Hey guys, new here although I've been lurking for a while!
My first question here is about my young hedgie, Sheeran. I have always used bowls for my hedgies' water as I've heard stories of their tongues getting stuck, teeth chipping, hedgies not getting enough water etc. from bottles, and was planning on switching Sheeran to a bowl too after she was on a ball-bearing bottle with her breeder.
However, she is not picking up drinking from the bowl at all. There is no water gone from the bowl any day and she is drinking a small - but safe - amount from the bottle each night.
I'm not sure if its the same in other parts of the world but here in the UK most owners highly suggest against bottles.
Is there any other way to make her drink from a bowl if bottles are that dangerous? She has a Ferplast Sippy bottle (I would post a link but not sure if its allowed) which she licks to get the water out of, rather than a ball-bearing bottle which I found she struggled with, despite having one before.

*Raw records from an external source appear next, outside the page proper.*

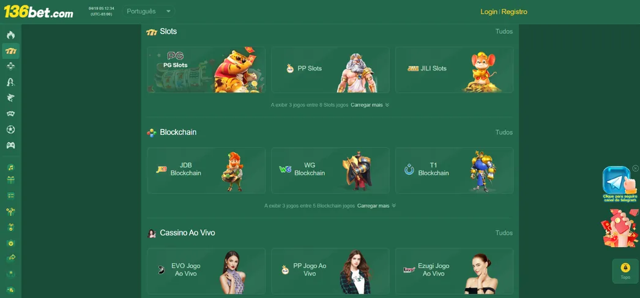Click the red envelope bonus icon

point(619,228)
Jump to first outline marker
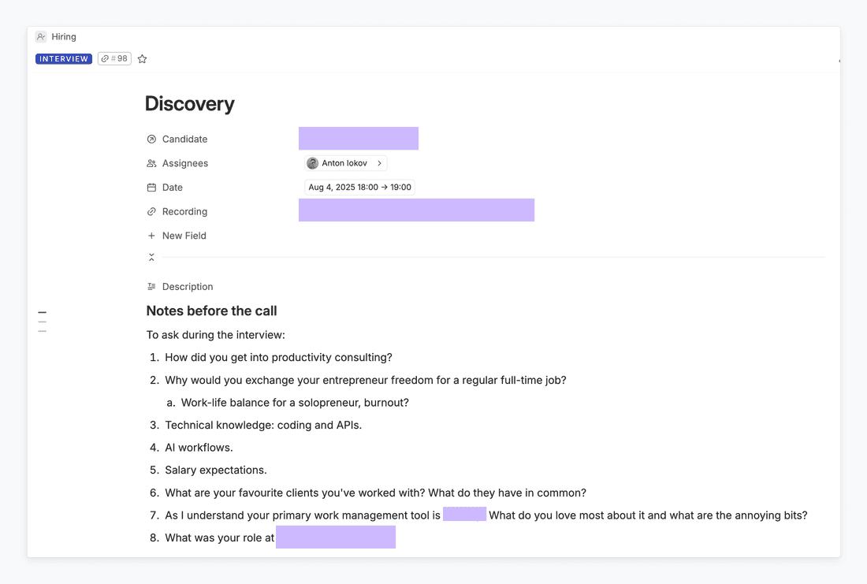 pos(43,313)
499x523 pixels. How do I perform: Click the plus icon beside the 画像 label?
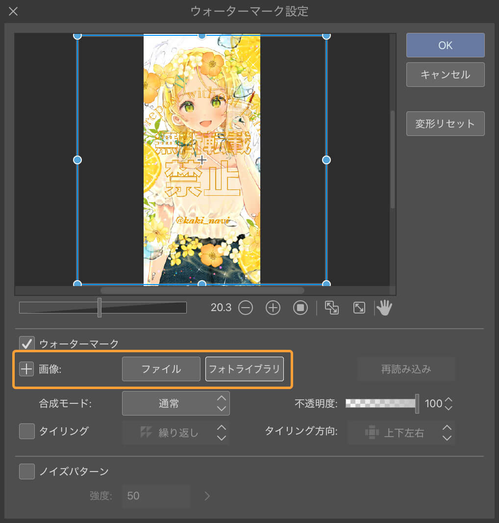[x=26, y=369]
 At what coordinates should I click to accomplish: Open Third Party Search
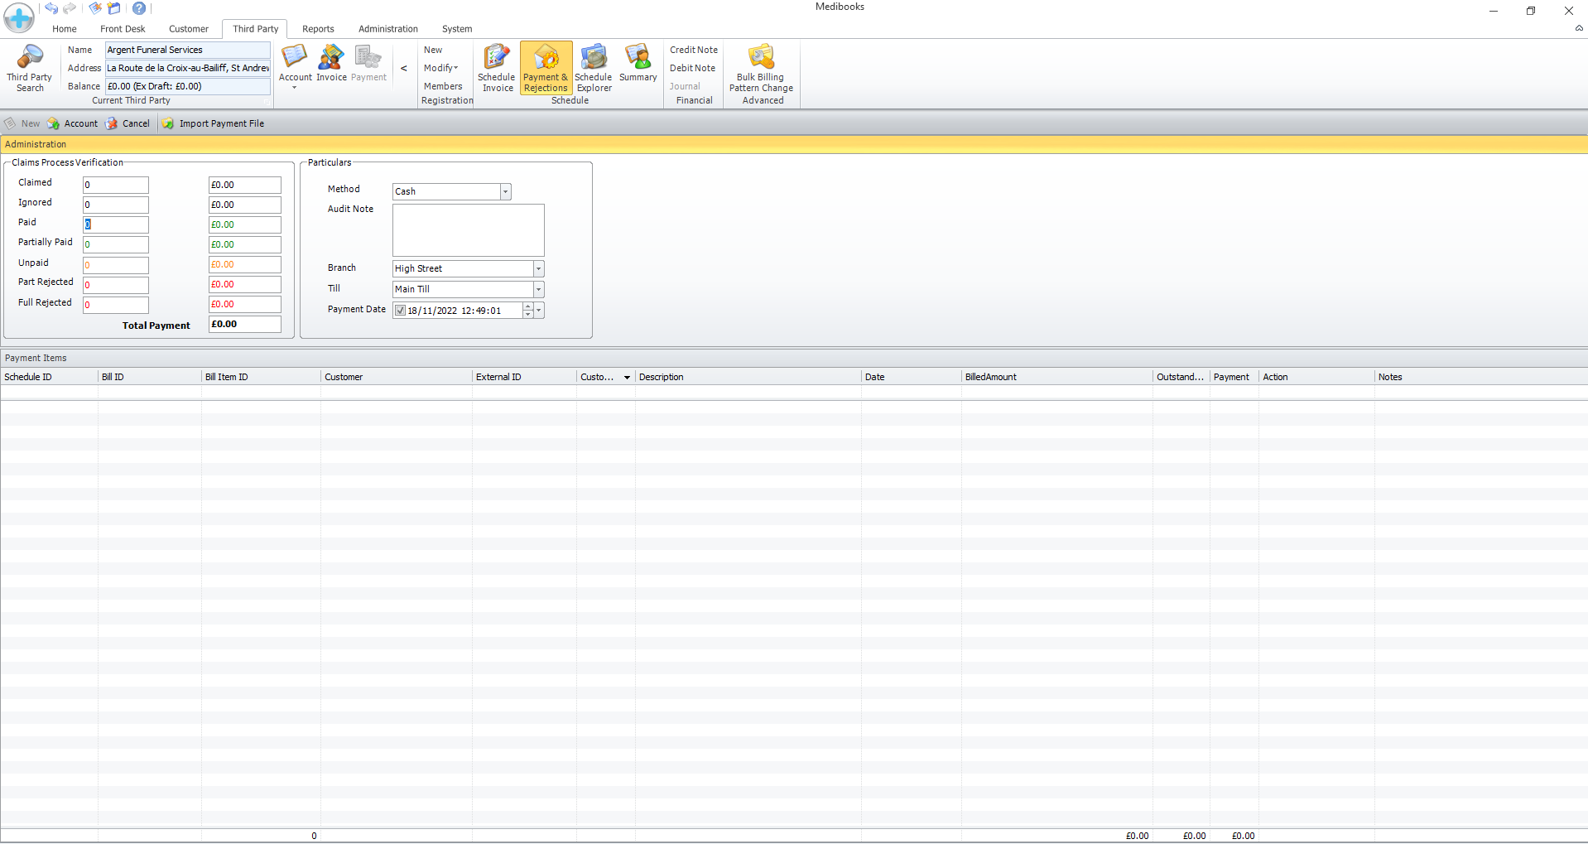pos(30,67)

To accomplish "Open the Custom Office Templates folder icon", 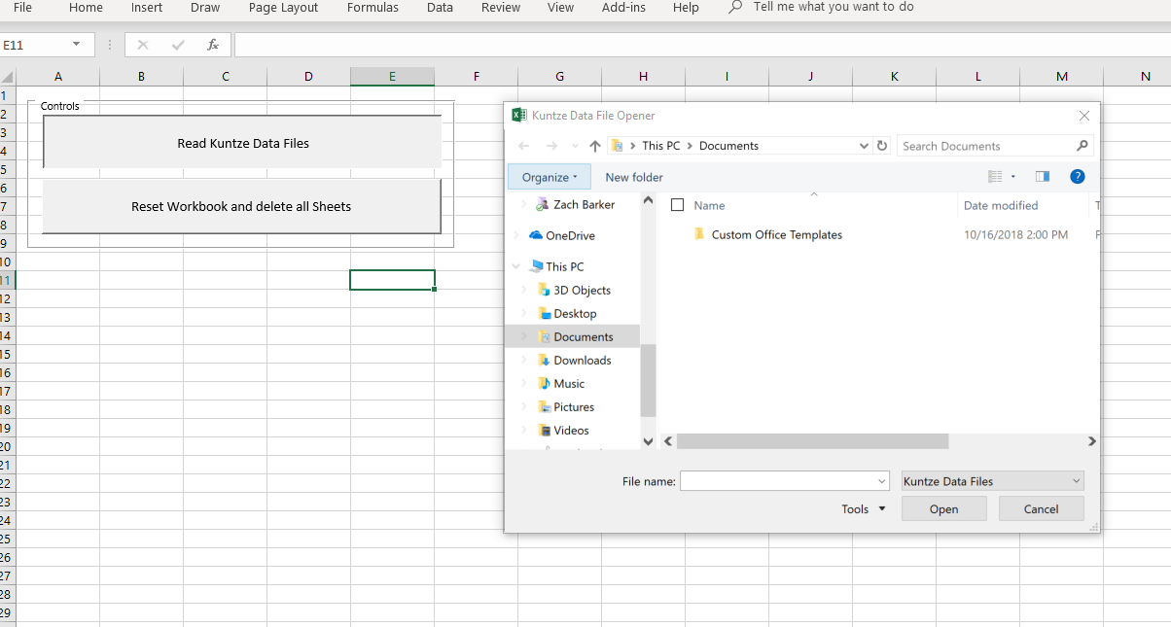I will 698,234.
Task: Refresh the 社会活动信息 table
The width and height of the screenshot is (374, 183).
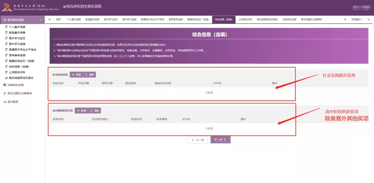Action: (x=89, y=75)
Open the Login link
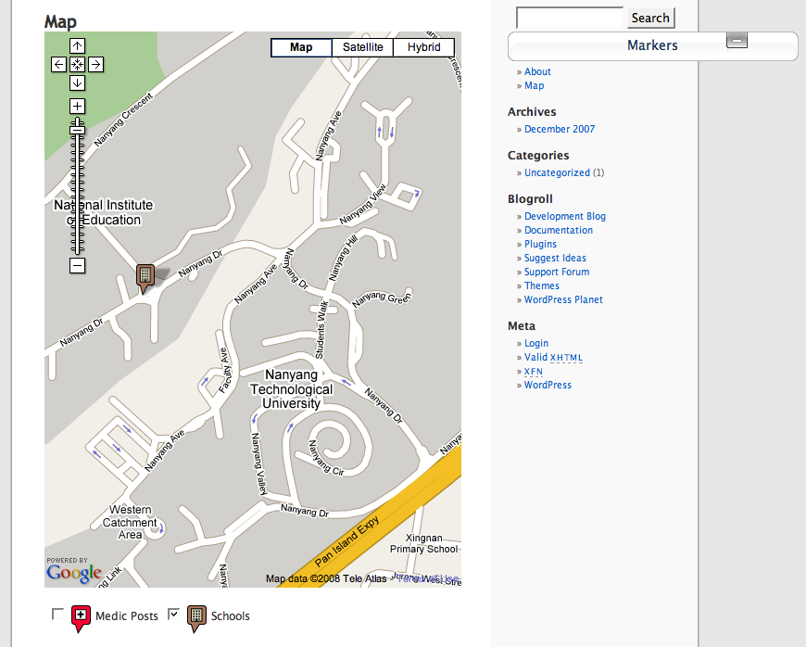Screen dimensions: 806x647 click(x=536, y=343)
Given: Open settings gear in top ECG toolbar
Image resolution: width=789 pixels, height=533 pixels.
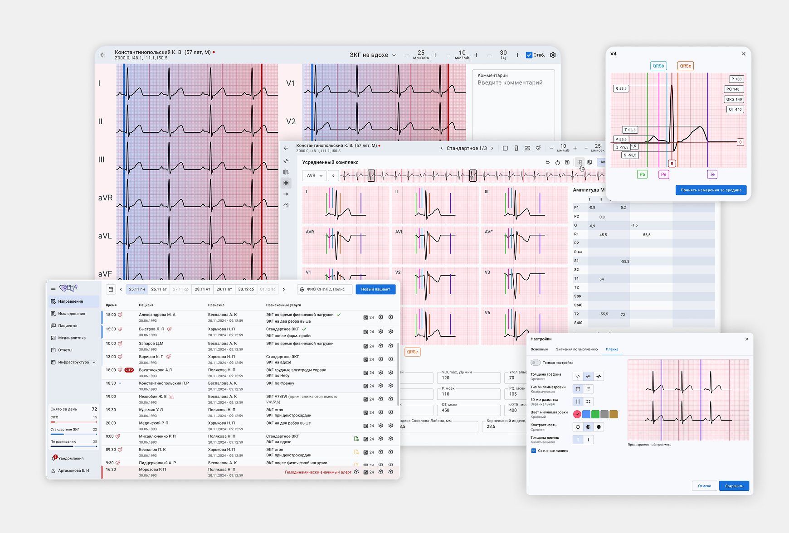Looking at the screenshot, I should click(553, 55).
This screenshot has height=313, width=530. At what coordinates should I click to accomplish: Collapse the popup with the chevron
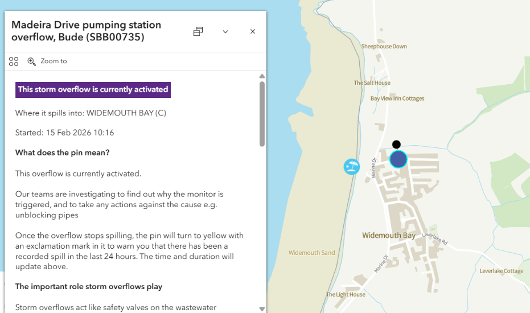coord(225,32)
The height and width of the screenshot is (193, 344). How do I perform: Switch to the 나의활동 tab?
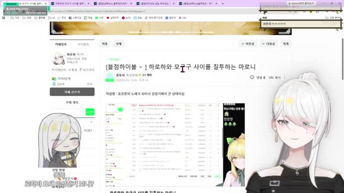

Thanks for any replies guys


----------



## ashh51191 (Dec 23, 2011)

my hedgie didn't seem how to know how to drink from a bowl at first either it took her a few days. Try putting the bowl underneath the water bottle it may help him associate the bowl with water...


----------



## shaelikestaquitos (Feb 2, 2010)

Yes, they definitely aren't recommended.
I wrote on another thread of how my rescue boy has lost a fang because it got chipped from a bottle.
I'm sure your girl will figure it out eventually. In the meantime provide her with both a bottle and a bowl


----------